Egipto, abierto en canal más allá de Suez

No sólo en la ciudad de Suez y sus entornos, también por el mismo Cairo, donde la Plaza Tahir no deja un solo día de oficiar como tribuna de las masas, Egipto arde en clamor de gentíos que exigen al poder toda cosa y sus contrarios. Al cabo, lo de menos era echar al presidente Mubarak. Estamos en el después qué. De momento, el toque de queda y el Ejército desplegado por las calles de las tres primeras ciudades. Y todo, luego de que al cabo de un proceso constituyente, el poder real del Estado sea poco menos que un enigma tan hermético como la propia esfinge. Mohamed Mursi, que lo preside, resulta incapaz de entender y responder las demandas y preguntas que se le hacen. A los suyos les basta el catecismo coránico; a los opuestos, no necesariamente laicos, eso no les sirve de nada.

En términos reales, las masas egipcias – como las otras de la cornisa norteafricana – clamaban por la democracia y en cierta fundamental manera no alcanzaron las libertades y se quedaron sin Estado, que es la condición necesaria para conseguir la democracia: esqueleto de la legalidad y soporte de las instituciones. Siempre en muy relativa medida. Pero sin eso no hay nada que rascar, especialmente en los países de cultura musulmana. En estos lugares, es los más común y pronto será más común todavía, que la noción de Estado quede reducida, a la manera del egipcio Mursi, a un recetario de preceptos coránicos aplicables a todo orden de cuestiones. La Sharia, me decía un amigo musulmán, ya desaparecido, con responsabilidades políticas y fidelidades compactas al legado de Mahoma, es enteramente una Constitución…
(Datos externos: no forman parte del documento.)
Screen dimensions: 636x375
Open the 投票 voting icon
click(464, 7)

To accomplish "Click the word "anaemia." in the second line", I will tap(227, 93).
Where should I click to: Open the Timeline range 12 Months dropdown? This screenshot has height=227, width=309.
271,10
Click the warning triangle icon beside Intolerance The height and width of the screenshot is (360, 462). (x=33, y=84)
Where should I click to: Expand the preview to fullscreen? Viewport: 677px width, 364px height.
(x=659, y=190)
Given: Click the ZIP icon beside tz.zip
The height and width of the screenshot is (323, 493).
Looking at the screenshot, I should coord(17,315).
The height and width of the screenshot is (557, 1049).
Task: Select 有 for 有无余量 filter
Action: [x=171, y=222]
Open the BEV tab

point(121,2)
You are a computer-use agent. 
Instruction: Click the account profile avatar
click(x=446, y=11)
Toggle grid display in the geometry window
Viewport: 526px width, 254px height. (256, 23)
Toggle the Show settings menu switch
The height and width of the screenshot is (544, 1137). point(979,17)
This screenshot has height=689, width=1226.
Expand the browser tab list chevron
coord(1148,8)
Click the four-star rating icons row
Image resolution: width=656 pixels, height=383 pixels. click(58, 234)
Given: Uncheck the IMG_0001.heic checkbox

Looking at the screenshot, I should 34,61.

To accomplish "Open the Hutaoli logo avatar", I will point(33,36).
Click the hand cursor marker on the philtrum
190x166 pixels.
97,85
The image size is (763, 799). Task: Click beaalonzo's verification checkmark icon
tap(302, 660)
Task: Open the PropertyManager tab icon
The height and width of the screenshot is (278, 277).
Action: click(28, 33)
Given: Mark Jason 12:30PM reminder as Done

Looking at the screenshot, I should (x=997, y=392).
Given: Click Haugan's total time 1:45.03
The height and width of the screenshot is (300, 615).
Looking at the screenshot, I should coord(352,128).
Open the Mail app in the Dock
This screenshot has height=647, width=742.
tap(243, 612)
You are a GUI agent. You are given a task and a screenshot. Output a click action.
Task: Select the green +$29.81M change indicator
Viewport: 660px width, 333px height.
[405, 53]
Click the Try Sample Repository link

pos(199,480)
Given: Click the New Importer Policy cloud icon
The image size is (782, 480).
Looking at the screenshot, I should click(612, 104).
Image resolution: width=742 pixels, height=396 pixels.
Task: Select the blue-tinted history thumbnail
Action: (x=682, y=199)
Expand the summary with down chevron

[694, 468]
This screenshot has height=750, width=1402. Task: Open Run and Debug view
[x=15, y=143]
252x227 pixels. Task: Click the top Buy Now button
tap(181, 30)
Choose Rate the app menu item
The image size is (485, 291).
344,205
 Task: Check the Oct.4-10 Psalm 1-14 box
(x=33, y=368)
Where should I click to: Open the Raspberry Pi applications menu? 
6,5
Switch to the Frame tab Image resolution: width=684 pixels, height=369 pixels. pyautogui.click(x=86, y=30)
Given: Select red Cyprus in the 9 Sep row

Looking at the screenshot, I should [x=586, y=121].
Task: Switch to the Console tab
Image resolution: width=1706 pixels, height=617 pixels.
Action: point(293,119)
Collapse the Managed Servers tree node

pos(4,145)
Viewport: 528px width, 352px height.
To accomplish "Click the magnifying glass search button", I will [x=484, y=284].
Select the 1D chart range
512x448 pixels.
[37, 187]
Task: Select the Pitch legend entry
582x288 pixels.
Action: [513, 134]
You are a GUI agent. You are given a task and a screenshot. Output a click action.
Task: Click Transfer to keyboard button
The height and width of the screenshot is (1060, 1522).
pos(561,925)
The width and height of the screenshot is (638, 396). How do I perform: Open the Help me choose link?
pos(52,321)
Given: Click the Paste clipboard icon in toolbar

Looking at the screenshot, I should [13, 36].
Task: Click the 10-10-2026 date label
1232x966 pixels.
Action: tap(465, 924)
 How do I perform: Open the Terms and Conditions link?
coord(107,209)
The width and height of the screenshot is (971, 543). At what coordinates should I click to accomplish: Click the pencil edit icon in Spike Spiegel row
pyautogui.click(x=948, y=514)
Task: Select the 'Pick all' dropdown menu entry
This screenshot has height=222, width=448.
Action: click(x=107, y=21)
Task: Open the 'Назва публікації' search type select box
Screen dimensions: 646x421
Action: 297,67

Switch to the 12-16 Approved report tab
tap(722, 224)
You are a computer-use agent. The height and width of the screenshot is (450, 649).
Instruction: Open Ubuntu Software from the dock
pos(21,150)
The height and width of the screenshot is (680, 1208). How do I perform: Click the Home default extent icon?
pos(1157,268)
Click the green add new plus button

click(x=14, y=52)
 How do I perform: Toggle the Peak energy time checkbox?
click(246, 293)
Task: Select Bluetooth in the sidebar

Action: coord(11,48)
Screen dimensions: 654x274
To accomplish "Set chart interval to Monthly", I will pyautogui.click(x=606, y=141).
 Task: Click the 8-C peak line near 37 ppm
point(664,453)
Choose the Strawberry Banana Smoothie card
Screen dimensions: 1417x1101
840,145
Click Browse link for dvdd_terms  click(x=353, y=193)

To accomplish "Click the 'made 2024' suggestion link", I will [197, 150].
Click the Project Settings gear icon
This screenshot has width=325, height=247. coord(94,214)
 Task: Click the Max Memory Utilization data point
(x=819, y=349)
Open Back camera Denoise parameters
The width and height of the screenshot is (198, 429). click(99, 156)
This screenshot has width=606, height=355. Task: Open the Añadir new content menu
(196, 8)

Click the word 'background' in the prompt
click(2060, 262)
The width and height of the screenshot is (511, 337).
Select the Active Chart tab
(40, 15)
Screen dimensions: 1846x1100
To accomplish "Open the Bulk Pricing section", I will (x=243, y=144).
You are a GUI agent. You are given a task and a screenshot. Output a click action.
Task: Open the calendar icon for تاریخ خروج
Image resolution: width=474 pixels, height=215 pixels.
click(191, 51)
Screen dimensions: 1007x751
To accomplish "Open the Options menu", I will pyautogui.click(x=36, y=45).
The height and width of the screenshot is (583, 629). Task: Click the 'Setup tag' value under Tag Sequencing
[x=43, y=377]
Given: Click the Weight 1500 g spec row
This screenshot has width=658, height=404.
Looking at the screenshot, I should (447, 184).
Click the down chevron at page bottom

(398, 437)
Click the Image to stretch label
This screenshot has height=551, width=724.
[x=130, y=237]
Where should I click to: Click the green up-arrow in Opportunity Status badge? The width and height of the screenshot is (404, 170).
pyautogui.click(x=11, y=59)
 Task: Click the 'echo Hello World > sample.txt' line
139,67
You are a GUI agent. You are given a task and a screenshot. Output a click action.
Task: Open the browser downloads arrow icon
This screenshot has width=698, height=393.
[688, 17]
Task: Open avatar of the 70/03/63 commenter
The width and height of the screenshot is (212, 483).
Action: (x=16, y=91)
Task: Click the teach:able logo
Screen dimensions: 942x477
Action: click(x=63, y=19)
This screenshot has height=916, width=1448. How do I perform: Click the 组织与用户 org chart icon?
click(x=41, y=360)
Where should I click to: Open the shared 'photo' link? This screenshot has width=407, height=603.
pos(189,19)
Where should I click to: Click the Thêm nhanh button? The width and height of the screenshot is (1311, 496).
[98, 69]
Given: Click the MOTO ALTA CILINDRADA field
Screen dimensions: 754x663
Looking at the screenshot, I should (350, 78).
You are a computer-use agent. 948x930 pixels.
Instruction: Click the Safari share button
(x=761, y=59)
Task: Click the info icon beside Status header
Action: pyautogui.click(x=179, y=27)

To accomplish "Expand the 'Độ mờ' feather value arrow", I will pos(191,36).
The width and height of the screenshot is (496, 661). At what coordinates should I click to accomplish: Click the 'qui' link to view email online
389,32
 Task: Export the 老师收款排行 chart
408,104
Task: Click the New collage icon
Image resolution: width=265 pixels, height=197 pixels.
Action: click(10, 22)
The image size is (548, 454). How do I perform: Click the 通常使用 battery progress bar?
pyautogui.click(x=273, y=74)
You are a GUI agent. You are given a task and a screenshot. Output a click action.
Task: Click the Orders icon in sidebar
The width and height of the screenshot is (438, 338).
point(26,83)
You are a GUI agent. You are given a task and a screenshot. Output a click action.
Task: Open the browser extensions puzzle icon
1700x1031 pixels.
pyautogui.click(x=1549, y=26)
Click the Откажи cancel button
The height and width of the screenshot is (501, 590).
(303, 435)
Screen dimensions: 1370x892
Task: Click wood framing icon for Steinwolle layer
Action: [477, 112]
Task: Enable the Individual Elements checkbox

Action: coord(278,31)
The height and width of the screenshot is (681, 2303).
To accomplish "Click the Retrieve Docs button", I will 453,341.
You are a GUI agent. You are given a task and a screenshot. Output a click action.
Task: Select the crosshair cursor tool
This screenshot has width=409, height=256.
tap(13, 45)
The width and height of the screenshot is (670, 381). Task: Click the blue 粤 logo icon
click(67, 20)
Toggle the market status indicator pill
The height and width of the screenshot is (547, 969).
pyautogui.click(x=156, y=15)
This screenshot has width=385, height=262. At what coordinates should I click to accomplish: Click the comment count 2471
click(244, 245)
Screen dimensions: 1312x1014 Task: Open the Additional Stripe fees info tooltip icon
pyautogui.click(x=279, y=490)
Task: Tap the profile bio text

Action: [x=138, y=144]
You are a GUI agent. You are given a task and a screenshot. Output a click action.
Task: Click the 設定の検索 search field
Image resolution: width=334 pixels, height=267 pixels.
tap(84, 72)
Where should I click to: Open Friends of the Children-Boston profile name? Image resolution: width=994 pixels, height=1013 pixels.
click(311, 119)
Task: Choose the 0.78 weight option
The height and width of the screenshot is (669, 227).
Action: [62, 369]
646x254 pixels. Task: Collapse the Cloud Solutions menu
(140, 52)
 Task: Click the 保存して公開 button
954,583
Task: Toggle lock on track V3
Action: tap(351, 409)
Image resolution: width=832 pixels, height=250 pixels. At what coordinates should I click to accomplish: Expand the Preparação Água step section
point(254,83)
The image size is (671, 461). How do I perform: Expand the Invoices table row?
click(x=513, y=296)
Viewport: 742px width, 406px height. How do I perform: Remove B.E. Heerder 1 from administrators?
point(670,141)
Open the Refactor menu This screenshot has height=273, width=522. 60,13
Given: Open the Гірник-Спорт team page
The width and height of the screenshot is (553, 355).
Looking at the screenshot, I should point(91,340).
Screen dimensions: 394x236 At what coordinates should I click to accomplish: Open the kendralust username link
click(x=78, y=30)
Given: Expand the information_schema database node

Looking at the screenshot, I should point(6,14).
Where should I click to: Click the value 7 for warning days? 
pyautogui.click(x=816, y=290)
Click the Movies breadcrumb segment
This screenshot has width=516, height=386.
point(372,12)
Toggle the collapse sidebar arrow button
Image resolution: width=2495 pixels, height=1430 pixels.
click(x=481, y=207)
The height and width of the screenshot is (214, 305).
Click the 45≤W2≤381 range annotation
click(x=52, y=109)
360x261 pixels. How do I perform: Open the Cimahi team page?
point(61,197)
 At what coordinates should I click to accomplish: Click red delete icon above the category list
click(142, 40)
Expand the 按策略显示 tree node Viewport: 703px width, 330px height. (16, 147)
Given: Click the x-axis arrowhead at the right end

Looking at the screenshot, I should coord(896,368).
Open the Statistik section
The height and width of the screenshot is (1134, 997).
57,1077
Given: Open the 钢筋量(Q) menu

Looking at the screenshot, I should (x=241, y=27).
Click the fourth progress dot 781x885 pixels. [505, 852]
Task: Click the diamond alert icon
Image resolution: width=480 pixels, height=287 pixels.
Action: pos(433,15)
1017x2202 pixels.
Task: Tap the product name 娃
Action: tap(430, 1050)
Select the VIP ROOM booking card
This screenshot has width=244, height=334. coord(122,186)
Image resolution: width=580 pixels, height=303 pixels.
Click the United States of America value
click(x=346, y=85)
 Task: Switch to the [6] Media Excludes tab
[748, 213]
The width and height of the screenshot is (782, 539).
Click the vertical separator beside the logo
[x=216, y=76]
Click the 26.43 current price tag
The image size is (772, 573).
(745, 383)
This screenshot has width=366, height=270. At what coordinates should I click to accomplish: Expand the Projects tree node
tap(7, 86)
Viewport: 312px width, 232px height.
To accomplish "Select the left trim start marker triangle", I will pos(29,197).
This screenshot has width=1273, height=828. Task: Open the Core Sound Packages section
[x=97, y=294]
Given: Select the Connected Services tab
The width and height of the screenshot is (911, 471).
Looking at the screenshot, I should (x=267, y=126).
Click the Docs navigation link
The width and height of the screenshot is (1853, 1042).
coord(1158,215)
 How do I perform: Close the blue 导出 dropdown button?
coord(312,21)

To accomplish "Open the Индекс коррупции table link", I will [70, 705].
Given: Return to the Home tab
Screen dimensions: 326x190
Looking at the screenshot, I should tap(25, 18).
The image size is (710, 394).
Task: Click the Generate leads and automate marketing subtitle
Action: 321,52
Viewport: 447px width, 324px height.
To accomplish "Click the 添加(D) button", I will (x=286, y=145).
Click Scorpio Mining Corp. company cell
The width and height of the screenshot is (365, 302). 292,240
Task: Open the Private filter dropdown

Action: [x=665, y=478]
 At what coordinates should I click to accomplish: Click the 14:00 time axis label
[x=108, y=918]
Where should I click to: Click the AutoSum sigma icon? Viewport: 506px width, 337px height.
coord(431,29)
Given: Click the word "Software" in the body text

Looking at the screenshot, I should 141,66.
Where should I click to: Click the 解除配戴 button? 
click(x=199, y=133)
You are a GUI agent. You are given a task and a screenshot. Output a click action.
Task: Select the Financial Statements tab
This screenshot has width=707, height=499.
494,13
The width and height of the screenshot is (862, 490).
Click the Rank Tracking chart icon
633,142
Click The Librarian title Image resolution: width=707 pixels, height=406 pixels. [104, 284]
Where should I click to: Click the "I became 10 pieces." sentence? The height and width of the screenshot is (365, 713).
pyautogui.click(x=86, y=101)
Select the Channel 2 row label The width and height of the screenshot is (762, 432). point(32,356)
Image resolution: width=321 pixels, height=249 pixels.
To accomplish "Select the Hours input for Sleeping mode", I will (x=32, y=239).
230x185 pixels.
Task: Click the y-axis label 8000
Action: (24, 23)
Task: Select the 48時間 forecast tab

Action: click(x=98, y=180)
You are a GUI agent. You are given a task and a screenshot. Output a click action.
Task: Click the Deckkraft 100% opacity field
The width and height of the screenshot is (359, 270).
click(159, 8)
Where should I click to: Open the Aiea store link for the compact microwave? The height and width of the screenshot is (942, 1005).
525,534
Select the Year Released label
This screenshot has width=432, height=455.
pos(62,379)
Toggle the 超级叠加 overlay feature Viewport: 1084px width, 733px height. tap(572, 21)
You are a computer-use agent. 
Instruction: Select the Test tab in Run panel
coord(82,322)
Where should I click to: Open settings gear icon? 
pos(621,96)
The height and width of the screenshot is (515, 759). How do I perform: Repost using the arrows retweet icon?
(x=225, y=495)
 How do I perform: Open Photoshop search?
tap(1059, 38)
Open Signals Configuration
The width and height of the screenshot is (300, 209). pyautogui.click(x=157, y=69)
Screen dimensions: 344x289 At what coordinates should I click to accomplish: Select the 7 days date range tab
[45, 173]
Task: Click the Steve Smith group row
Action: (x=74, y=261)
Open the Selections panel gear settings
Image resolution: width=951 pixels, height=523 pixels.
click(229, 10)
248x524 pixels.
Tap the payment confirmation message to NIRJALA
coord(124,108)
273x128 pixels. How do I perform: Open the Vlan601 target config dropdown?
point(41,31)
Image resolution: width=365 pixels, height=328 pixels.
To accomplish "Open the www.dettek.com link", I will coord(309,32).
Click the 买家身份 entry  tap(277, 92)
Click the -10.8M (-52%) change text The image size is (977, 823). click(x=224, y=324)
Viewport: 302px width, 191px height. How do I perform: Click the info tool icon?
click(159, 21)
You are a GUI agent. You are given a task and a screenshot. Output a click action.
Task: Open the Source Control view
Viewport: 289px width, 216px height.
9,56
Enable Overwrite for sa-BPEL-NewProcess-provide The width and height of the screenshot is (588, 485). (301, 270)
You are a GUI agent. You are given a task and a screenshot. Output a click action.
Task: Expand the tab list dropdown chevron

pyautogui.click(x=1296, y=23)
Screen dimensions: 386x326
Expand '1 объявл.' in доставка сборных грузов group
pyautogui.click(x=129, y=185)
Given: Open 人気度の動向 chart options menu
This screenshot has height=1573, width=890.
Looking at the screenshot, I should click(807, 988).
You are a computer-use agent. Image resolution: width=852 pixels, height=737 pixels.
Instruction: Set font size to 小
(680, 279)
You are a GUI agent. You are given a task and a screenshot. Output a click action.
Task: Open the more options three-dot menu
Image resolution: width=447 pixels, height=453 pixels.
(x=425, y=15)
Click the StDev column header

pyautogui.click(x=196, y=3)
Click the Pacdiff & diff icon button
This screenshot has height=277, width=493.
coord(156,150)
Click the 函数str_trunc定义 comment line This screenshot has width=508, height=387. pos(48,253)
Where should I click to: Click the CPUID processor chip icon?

Obviamente para viajes y fidelidades así no hacen falta más alforjas que esas. Pero ese y no otros es el debate de fondo en el que aparecen envueltos tanto los egipcios como los más de los norteafricanos que se involucraron en el desafío a las autocracias corruptas del norte de África. Y resulta que si desmontaron las barracas ocupadas por los cleptócratas que se enriquecían sin fin para entregarles el poder a quienes mandan en nombre de Alá, resultará del todo imposible llegar a las democracias que generan las libertades reales y nutren las instituciones en las que se genera el progreso.

En Egipto a estas alturas, con su transición inconclusa, los disensos nacionales parecen llevar a los riesgos abismales de guerra civil como esa en que Siria se desangra. Sólo la eventualidad de que el yihadismo de cuyas cepas proceden las distintas franquicias de Al Qaeda, pudiera medrar en términos críticos con las desavenencias surgidas de la política, sería capaz de frenar el deslizamiento de la sociedad egipcia hacia las radicalidades políticas sin retorno. Conviene advertir las formas en que los yihadistas parasitaron la guerra civil líbica y la yemení, al igual que están parasitando el conflicto sirio e intentan -los yihadistas – hacerse fuertes en el Sahel. Al que pretenden “afganizar”.

En todo caso, sobrevienen las condiciones suficientes para que quepa etiquetar la primavera árabe aquella, vista la situación egipcia de ahora mismo, de Tsunami de Pandora.